§ Collected data

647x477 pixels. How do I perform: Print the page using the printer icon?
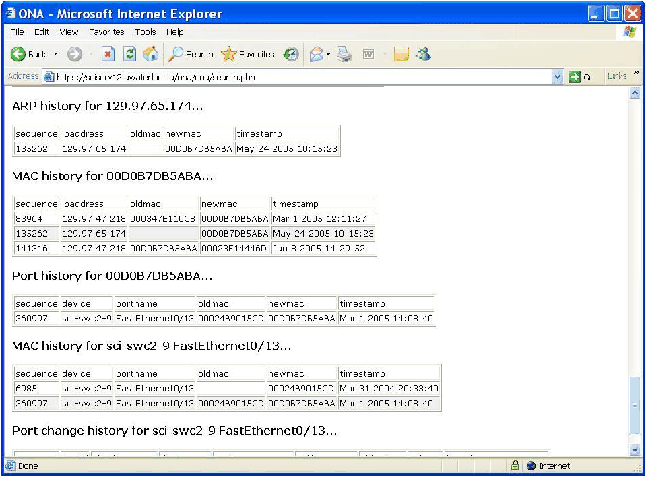(344, 54)
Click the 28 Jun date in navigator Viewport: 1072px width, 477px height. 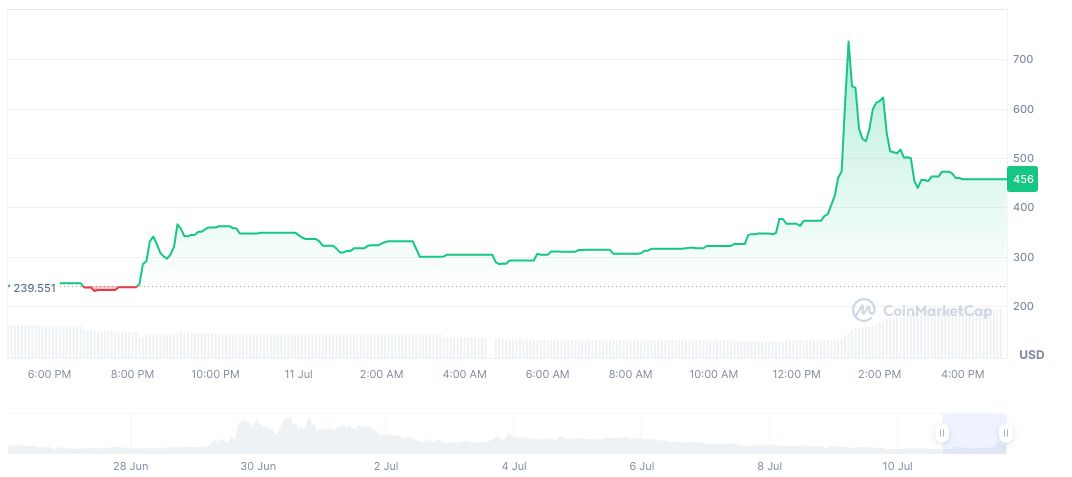130,466
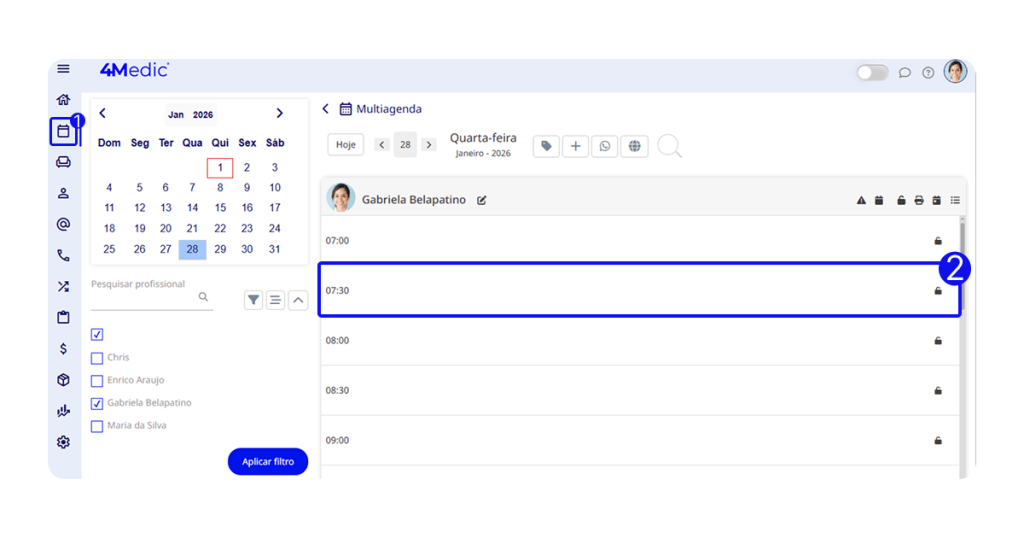The width and height of the screenshot is (1024, 538).
Task: Click the edit icon next to Gabriela Belapatino
Action: coord(482,200)
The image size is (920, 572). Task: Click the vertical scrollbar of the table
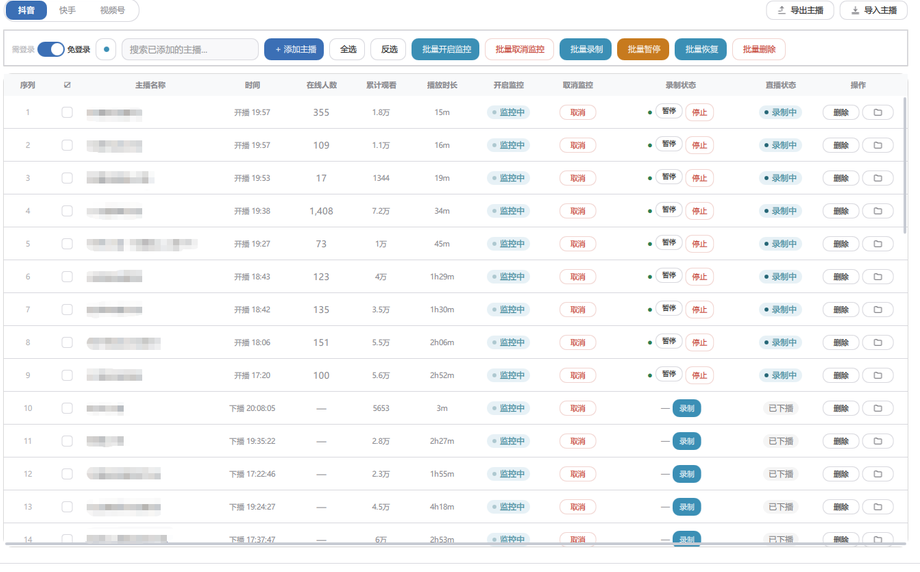(x=905, y=164)
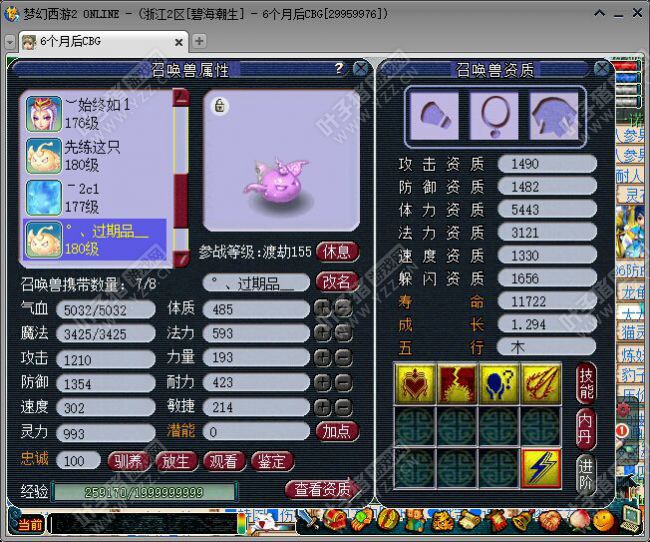The image size is (650, 542).
Task: Click the lock icon above the pet portrait
Action: 220,106
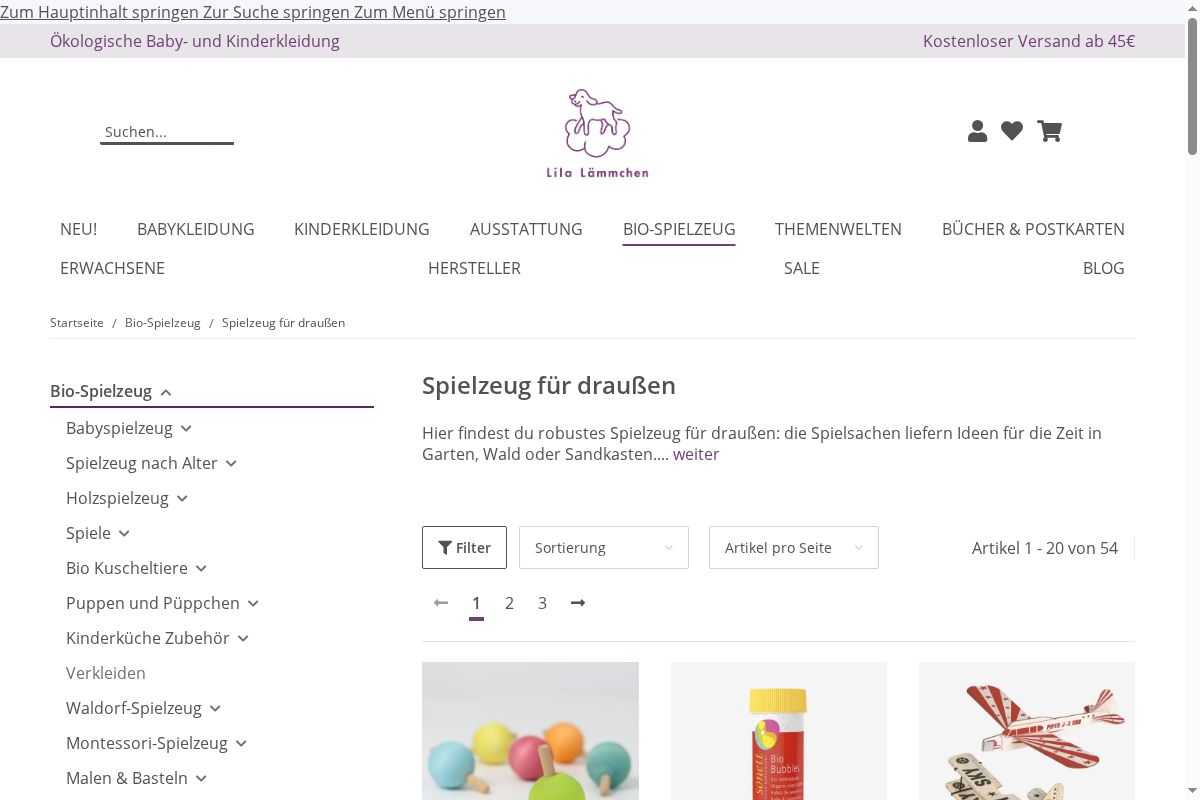Click the Lila Lämmchen logo
This screenshot has width=1200, height=800.
(x=597, y=133)
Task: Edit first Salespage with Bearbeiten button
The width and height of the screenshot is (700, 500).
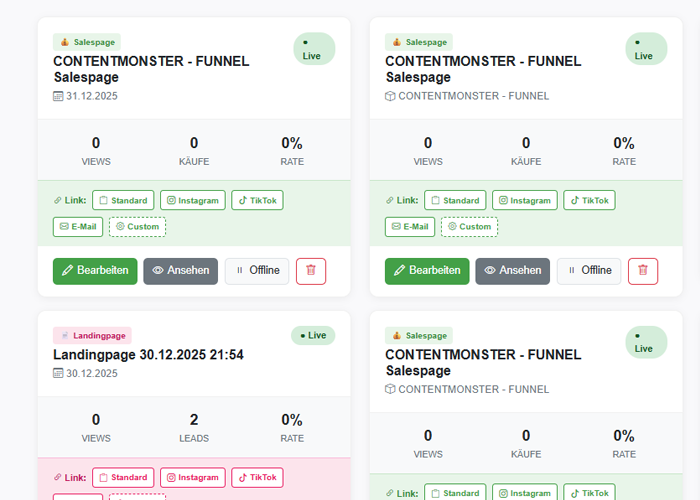Action: (95, 271)
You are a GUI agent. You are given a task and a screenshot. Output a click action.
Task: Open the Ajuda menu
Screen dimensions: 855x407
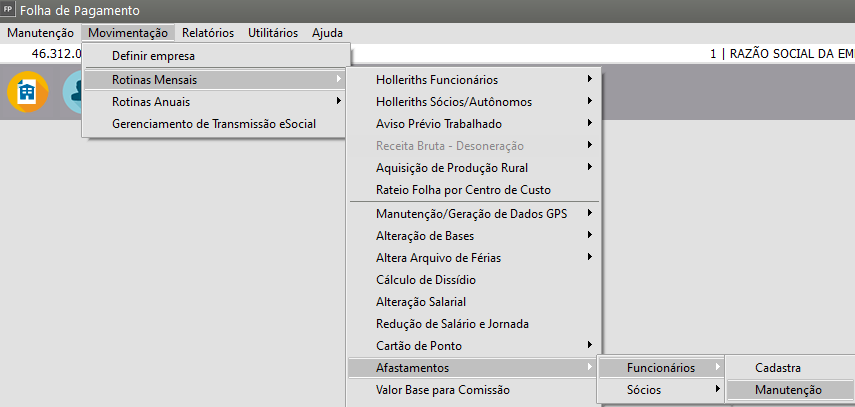[327, 33]
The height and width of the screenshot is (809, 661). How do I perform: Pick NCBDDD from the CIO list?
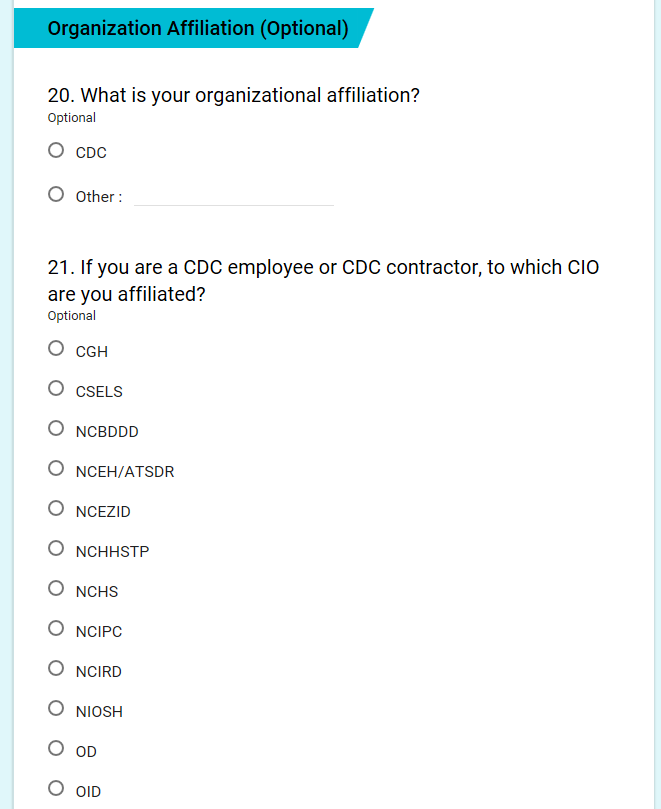tap(56, 430)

§ Work to be completed
In the records above, find the line with "The image size is (920, 572)." and copy from it through the last line exactly, without the pictures.

§ Result
The image size is (920, 572). Task: Click the vertical scrollbar of the table
(x=905, y=164)
The image size is (650, 542).
Task: Click the lock icon above the pet portrait
Action: 220,106
Click the Lila Lämmchen logo
This screenshot has width=1200, height=800.
(x=597, y=133)
Task: Edit first Salespage with Bearbeiten button
The width and height of the screenshot is (700, 500).
Action: (95, 271)
You are a GUI agent. You are given a task and a screenshot. Output a click action.
Task: Open the Ajuda menu
Screen dimensions: 855x407
[327, 33]
The height and width of the screenshot is (809, 661). How do I perform: Pick NCBDDD from the CIO list?
tap(56, 430)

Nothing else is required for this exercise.